But to stats geeks, this is the gospel from the spreadsheets.
The number-savvy economists, statisticians and refugees from Wall Street who revolutionized much of baseball in a way celebrated in the book and movie “Moneyball” are aiming their calculators at football.
But so far they aren’t making much headway. The complex team-oriented game is difficult to break down into interchangeable numbers, and the men who run the sport are even tougher to change. If baseball is in the 10th year of adopting “Moneyball” concepts, football is barely in year one, several sports number gurus say.
There is one NFL team that seems to best epitomize an increased amount of number-based decision-making, top sports statisticians agree. And that team, the New England Patriots, will be playing on Super Bowl Sunday for the fifth time in 11 years.
“The Patriots are the `Moneyball’ team of the NFL, no doubt about it,” said Brian Burke, founder of Advanced NFL Stats Inc. “The Patriots are in the Super Bowl because they have this system and stick to it. The Giants are in the Super Bowl because they are lucky.”

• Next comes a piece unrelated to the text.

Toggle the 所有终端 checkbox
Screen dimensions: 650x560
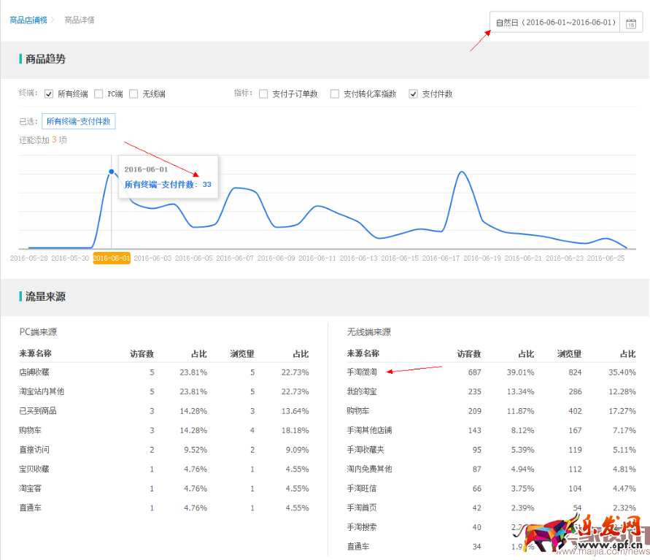pos(49,94)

The statisticians are trying to bring mathematics and economics to decisions made on field strategy and player drafting. It’s called analytics and in many, but not all, ways it runs counter to decades of football philosophy.
The numbers show that:
_ Icing the kicker _ calling a last-second timeout to put more pressure on him _ doesn’t work.
_ The cliche that defense wins championships is wrong.
_ Top first-round draft picks are overvalued compared to picks a bit lower. So says Tobias Moskowitz, a University of Chicago economics professor and co-author of the book “Scorecasting.”
Stats guys can spout the numbers proving them right. But when football teams hit the field and general managers compile their rosters, all that doesn’t seem to matter. They punt on fourth-and-2 even though they have a 75 percent chance of making a first down. They ice the kicker. And they talk about how it all starts and ends on the defensive side of the line, even though when Moskowitz ran the numbers, the best offense won as many championships as the best defense.
The presence of the Patriots in Sunday’s game, and the win by the New Orleans Saints two years ago, show that it’s nonsense to say defense wins championships, said Aaron Schatz, founder of Football Outsiders and a pioneer in the young field. “This year is the most offensively focused of all time,” he said. “These are the two worst defenses to ever play in the Super Bowl in terms of yards allowed.”
Sunday’s game also supports another mantra of the numbers geeks: “a running back is a running back is a running back.” Shane Reese, a statistics professor at Brigham Young University, said an average-to-good running back with an excellent line works just as well as a superstar running back.
“The running back is an overrated position,” he says.